The castle park in Krásný Dvůr park with an area of 250 acre was founded in 1783–1793 by Johann Rudolf Czernin. He was influenced partly by his botanic inclinations and then also by his journey around Western Europe, which he undertook in 1779. In those days a new park trend had begun expanding into Europe from England. Natural scenery was to be brought into the very neighbourhood of buildings according to this trend. The principle of the landscape park is based directly on the condition of a natural landscape, not an artificially man-made one. The castle park of Krásný Dvůr is true evidence of this school of thought. In accordance with taste of those days it was brightened with a number of Romantic buildings enriching vacant fields or closing various vistas of park scenes.

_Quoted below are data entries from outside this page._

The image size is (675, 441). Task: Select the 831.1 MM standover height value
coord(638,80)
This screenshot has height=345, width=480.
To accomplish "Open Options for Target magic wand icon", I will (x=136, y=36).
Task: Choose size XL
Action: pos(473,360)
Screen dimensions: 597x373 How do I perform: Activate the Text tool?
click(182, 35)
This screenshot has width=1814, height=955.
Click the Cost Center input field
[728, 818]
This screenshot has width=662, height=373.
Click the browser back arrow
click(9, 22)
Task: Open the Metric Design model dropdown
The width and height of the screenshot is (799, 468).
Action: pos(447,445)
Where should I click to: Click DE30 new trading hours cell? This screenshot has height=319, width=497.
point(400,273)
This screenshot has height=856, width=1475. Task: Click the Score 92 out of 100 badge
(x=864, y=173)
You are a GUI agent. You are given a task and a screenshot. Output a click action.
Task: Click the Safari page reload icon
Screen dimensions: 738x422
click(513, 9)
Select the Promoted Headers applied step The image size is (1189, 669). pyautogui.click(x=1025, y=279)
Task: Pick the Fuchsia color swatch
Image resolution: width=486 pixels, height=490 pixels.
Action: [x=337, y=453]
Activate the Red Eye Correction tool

From the dendrological point of view you can find more than one hundred species of trees in the park, and entirely domestic or domesticated species only. A number of ancient oaks, beeches, limes, horse chestnuts, plane trees, maples and alders grow there. The most important of them is the so-called Goethe's Oak (today already only a torso), the age of which is estimated at 1,000 years, which ranks it among the oldest trees in the Czech Republic. Deeper in the park we find Pan's-Temple, the Obelisk, the Vantage Pavilion, Goethe's Pavilion, a memorial plaque with the engraved names of important people who have visited the park, a hermitage, a grotto with a sarcophagus and other interesting objects. The so-called French garden, situated behind the eastern part of the castle, is also of note. Its parterre is solved with a pond and grassy areas, which are embellished with large yew-trees and smaller box-trees.

==In film==
The castle was used by Jiří Menzel as a location for his film "End of Old Times" ("Konec starých časů", 1989), based on a 1934 eponymous novel by Vladislav Vančura.